Não tenho compromisso com a tristeza, o que não me livra, porém, de momentos negros , de

desolado desânimo, amarga bílis, ou vertiginosa, ainda que passageira, angústia. Angústia:

estreitamento de caminhos, falta de ar e de perspectiva, agonia, peso nem sempre

identificável, esmagando a alma e, às vezes, o corpo. Quem não tem esses momentos? Que

fale Chico Buarque na sua Roda Viva: "Tem dias que a gente se sente/Como quem partiu ou

morreu/[....> A gente quer ter voz ativa/No nosso destino mandar/Mas eis que chega a roda-

viva/E carrega o destino pra lá/[....> A gente vai contra a corrente/Até não poder resistir/[....>".

A torcida é para que as horas negras não sejam definitivas e irremediáveis, nem coloquem em

risco o amor pela vida. Mas quem garante? A depressão e a melancolia, demônios do meio dia,

como eram chamadas na Idade Média, são às vezes mais poderosas do que o instinto de

sobrevivência. A História registra que, no período medieval, muitos monges, cansados da

solidão e da vida rotineira nos mosteiros, caíam em profunda melancolia, prostração e

desânimo. O fenômeno, conhecido por acédia, era considerado pecado grave e uma grande

preocupação para a administração da Igreja da época, que buscava combatê-lo, pois levava os

monges atacados por esse mal a descuidarem de suas obrigações religiosas e cotidianas e até

mesmo a terem surtos de desequilíbrio mental em que passavam a blasfemar. Hoje, sabe-se

que a acédia e suas variantes não são pecados da preguiça e do desleixo, como se entendia na

época, mas doenças que demandam cuidado e tratamento.
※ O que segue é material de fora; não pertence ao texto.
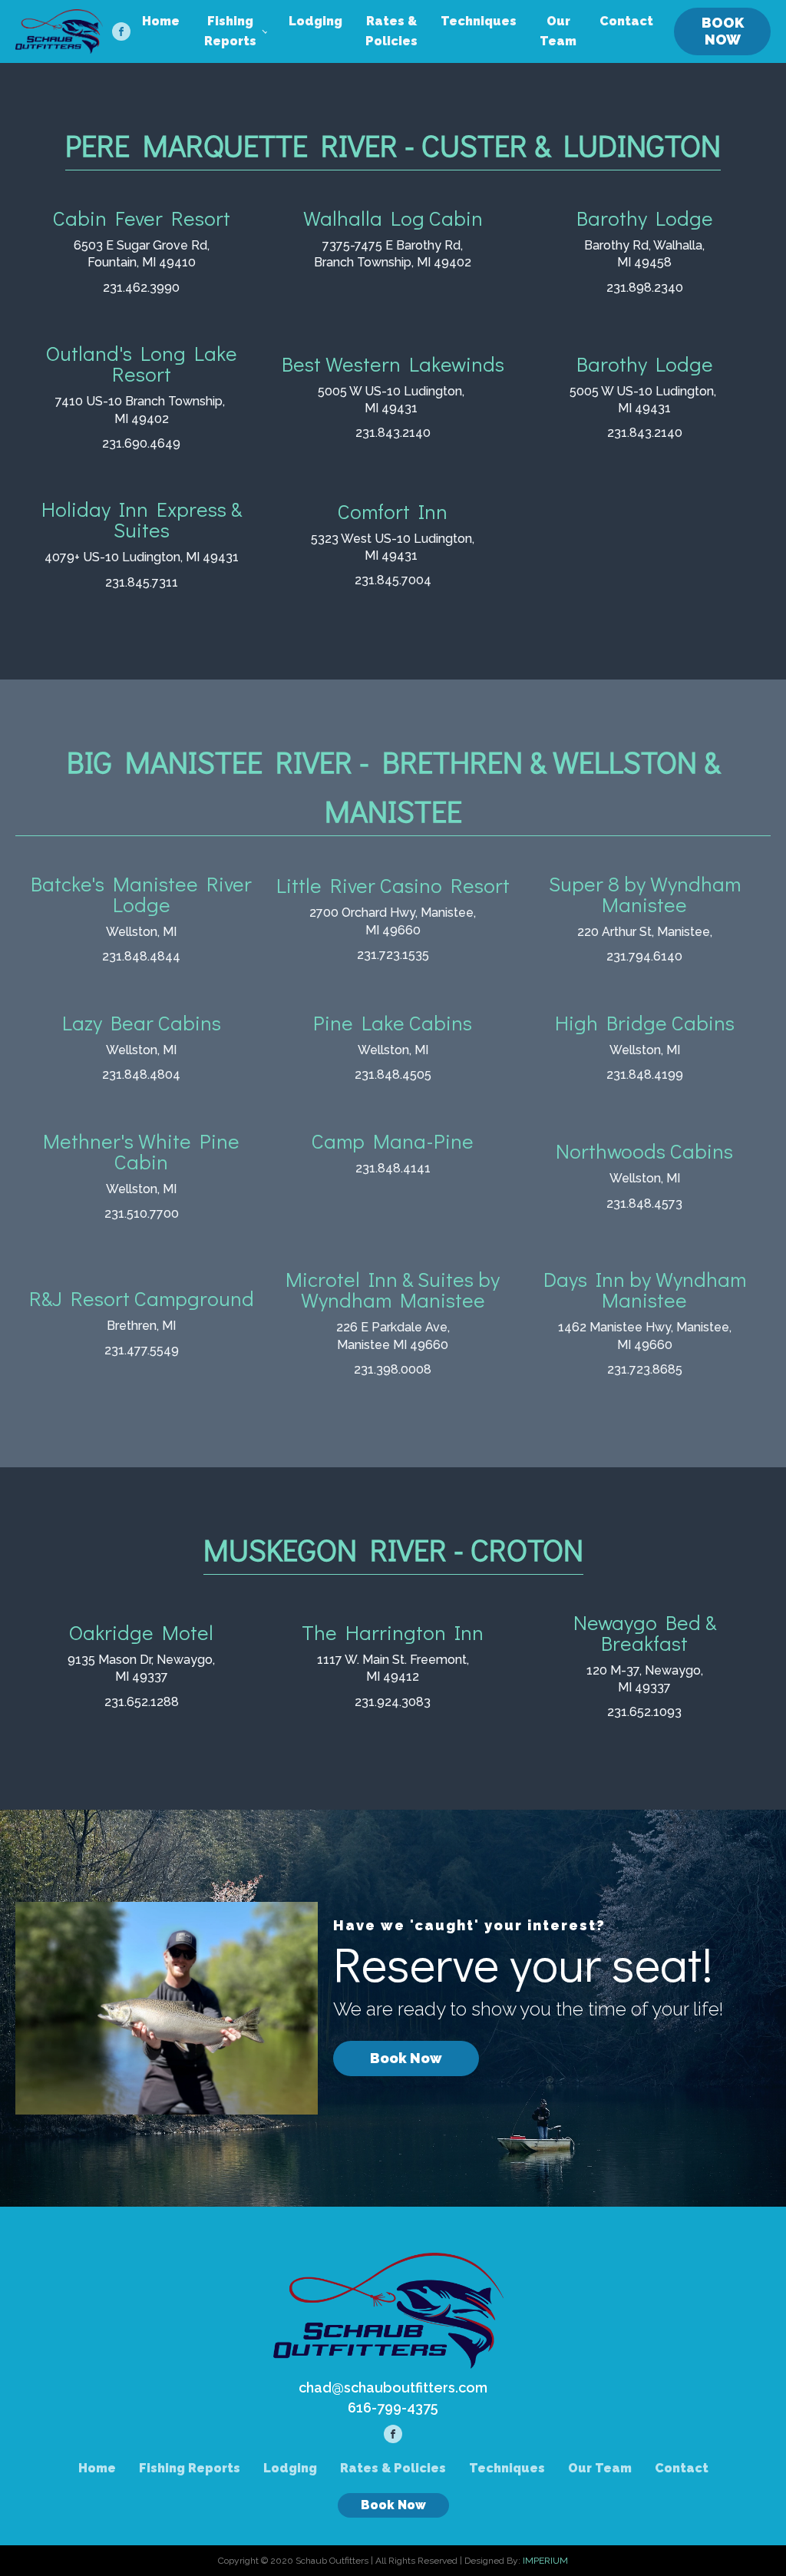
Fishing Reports (230, 31)
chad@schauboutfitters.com (393, 2387)
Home (161, 21)
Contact (626, 21)
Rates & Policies (391, 31)
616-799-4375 (393, 2407)
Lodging (315, 21)
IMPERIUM (545, 2560)
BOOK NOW (723, 31)
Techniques (479, 21)
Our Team (558, 31)
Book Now (406, 2058)
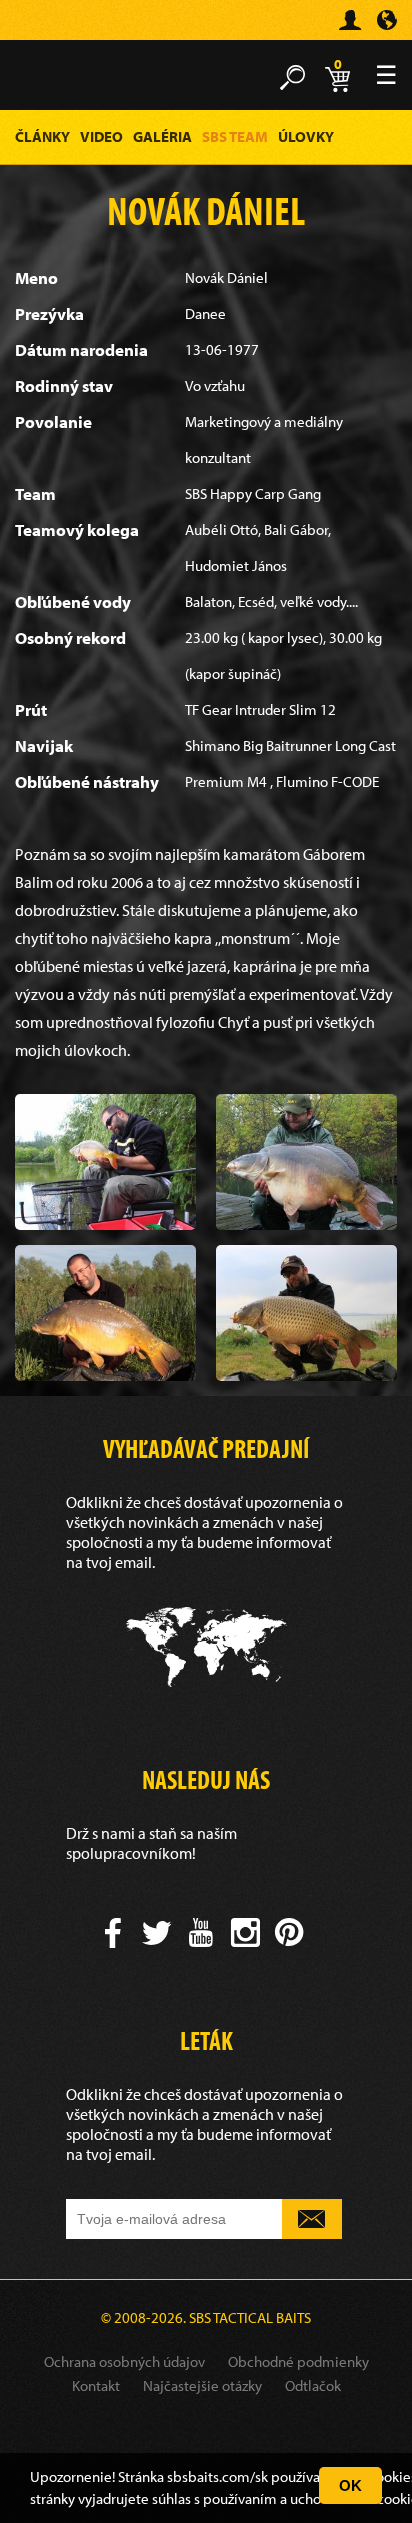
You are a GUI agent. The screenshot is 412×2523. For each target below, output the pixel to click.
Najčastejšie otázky (202, 2385)
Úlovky (306, 136)
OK (350, 2485)
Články (42, 136)
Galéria (162, 136)
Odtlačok (313, 2385)
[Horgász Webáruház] (45, 28)
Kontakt (96, 2385)
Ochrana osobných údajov (124, 2361)
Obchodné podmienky (298, 2361)
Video (101, 136)
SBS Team (235, 136)
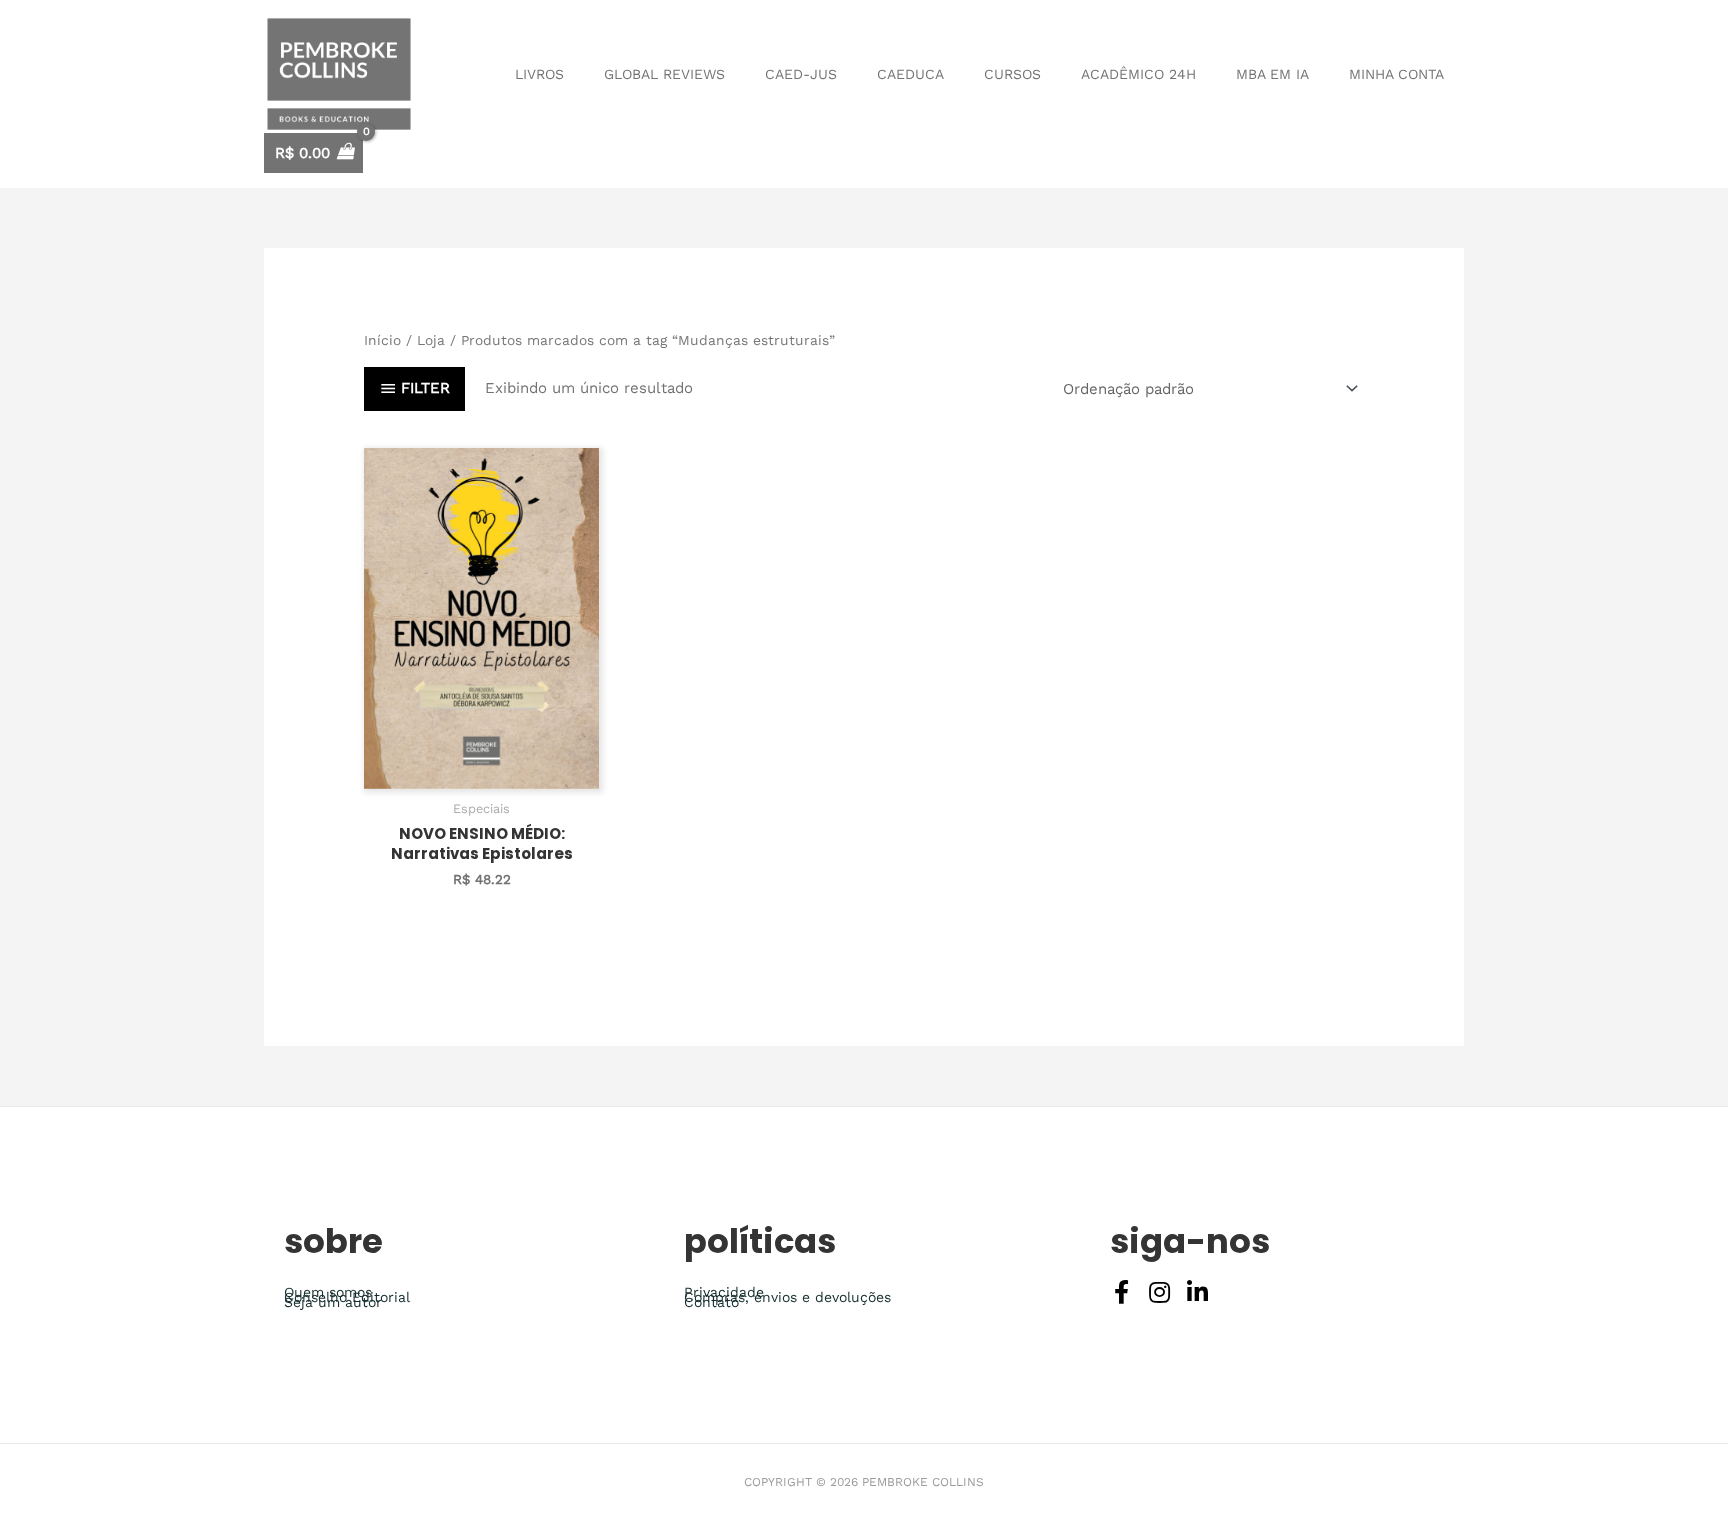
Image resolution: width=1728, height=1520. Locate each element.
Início (382, 340)
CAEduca (910, 74)
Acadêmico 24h (1138, 74)
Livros (539, 74)
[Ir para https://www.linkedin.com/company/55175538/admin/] (1198, 1294)
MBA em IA (1272, 74)
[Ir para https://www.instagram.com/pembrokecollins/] (1160, 1294)
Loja (431, 340)
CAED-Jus (801, 74)
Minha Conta (1396, 74)
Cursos (1012, 74)
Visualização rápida (482, 771)
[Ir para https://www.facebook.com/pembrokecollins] (1122, 1294)
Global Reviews (664, 74)
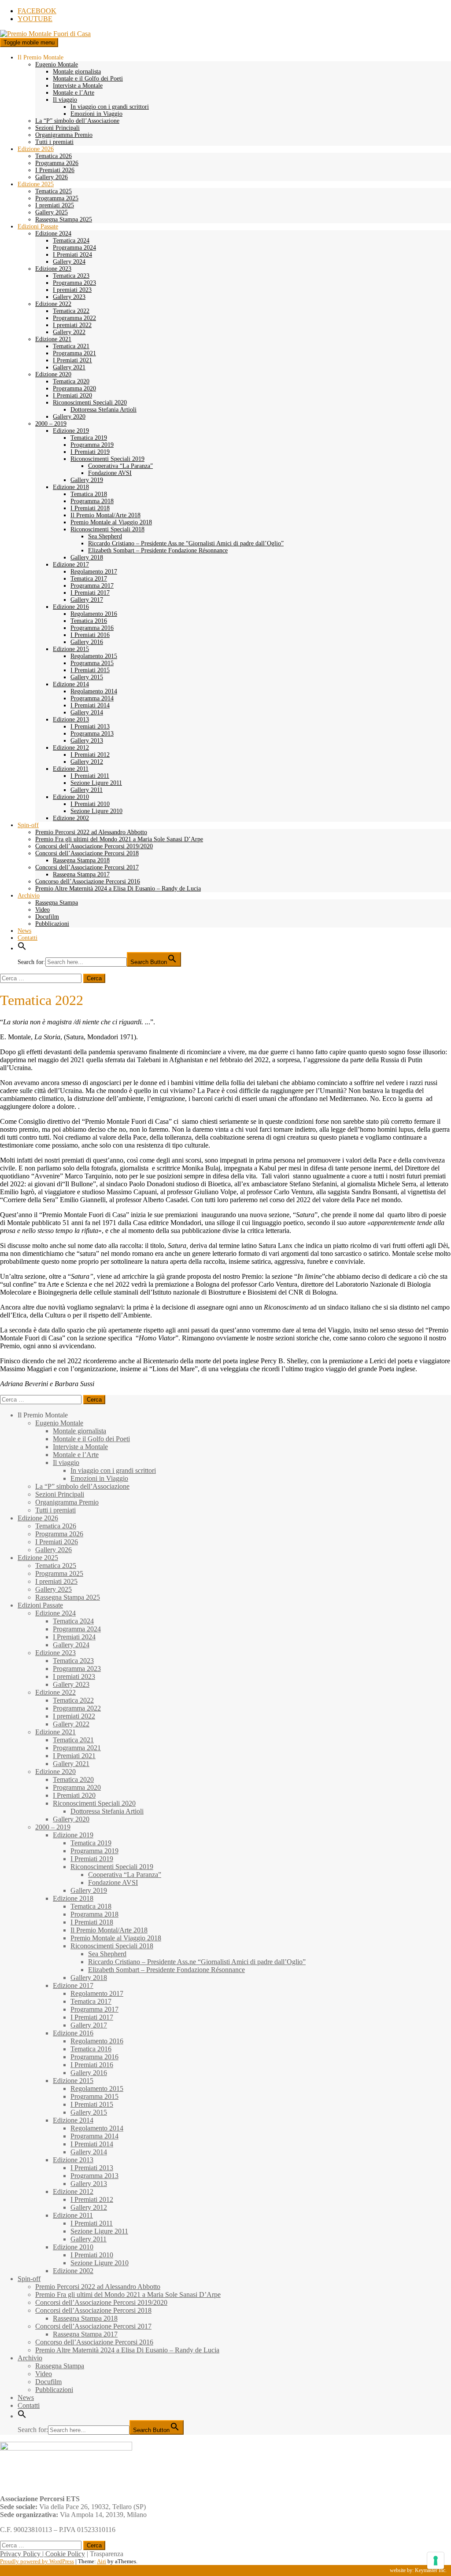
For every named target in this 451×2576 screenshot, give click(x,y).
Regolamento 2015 (93, 656)
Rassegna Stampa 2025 (63, 219)
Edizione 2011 (71, 768)
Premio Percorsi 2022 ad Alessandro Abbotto (91, 832)
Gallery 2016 (86, 642)
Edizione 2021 (53, 339)
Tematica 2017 (88, 578)
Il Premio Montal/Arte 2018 (105, 515)
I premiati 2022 (72, 325)
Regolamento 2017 (93, 571)
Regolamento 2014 (93, 691)
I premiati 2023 (72, 290)
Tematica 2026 (53, 156)
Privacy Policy (20, 2554)
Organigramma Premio (63, 135)
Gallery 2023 (69, 297)
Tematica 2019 (88, 437)
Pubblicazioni (52, 923)
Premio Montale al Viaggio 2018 (111, 522)
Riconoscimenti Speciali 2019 (107, 459)
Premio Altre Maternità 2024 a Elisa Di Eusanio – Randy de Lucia (118, 888)
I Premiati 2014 (90, 705)
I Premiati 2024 (72, 254)
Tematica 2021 (71, 346)
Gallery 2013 (86, 740)
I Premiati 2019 (90, 452)
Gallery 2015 (86, 677)
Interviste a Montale (78, 85)
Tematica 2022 (71, 311)
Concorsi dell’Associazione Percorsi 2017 (87, 867)
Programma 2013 (92, 733)
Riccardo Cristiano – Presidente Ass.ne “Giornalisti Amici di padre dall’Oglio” (186, 543)
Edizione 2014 (71, 684)
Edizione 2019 (71, 430)
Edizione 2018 (71, 487)
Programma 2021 (74, 353)
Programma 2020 (74, 388)
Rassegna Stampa (56, 902)
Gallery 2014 (86, 712)
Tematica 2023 (71, 275)
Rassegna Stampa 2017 (81, 874)
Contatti (27, 938)
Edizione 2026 (36, 149)
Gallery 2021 (69, 367)
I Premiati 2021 (72, 360)
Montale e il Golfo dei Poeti (88, 78)
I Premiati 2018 (90, 508)
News (24, 930)
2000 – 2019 (51, 423)
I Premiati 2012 (90, 754)
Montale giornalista (77, 71)
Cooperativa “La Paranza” (120, 466)
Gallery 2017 (86, 599)
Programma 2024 (74, 247)
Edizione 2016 (71, 607)
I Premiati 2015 (90, 670)
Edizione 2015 (71, 649)
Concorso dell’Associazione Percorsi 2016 (87, 881)
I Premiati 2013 (90, 726)
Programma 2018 (92, 501)
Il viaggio (65, 99)
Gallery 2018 (86, 557)
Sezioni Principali (57, 128)
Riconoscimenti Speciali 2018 (107, 529)
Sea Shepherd (105, 536)
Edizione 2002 (71, 818)
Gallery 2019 (86, 480)
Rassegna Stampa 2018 (81, 860)
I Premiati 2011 (89, 776)
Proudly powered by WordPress (37, 2561)
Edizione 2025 (36, 184)
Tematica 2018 (88, 494)
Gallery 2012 (86, 761)
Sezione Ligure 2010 (96, 811)
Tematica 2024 (71, 240)
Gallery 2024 (69, 261)
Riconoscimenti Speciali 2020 (90, 402)
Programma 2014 (92, 698)
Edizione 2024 (53, 233)
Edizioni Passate (38, 226)
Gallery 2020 (69, 416)
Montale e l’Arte (73, 92)
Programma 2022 (74, 318)
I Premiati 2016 (90, 635)
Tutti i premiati (54, 142)
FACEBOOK (37, 11)
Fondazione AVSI (110, 473)
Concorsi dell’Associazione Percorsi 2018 (87, 853)
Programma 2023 (74, 283)
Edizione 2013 (71, 719)
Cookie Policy (65, 2554)
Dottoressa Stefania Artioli (103, 409)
O grande problema é que o deprimido grave nem sempre tem consciência do fundo do poço a

que chegou, nem forças para resistir ao sorvedouro que o puxa. Pior: as pessoas de seu

convívio, parentes e amigos, que o amam e que poderiam ajudá-lo a superar o mau momento,

nem sempre têm sensibilidade suficiente para perceber os sinais amarelos que prenunciam o

provável gesto desesperado.

As cores de setembro são um grito de alegria, mas, paradoxalmente, também um brado de

advertência. Mesmo na alegria temos que estar atentos aos sofrimentos do outro, para tentar

intervir quando os sinais dispararem, e ajudá-lo a transformar a inevitável presença do

sofrimento e morte que nos ronda permanentemente, em tranquilidade da alma e alguma paz

que nos garanta o primado da beleza da vida.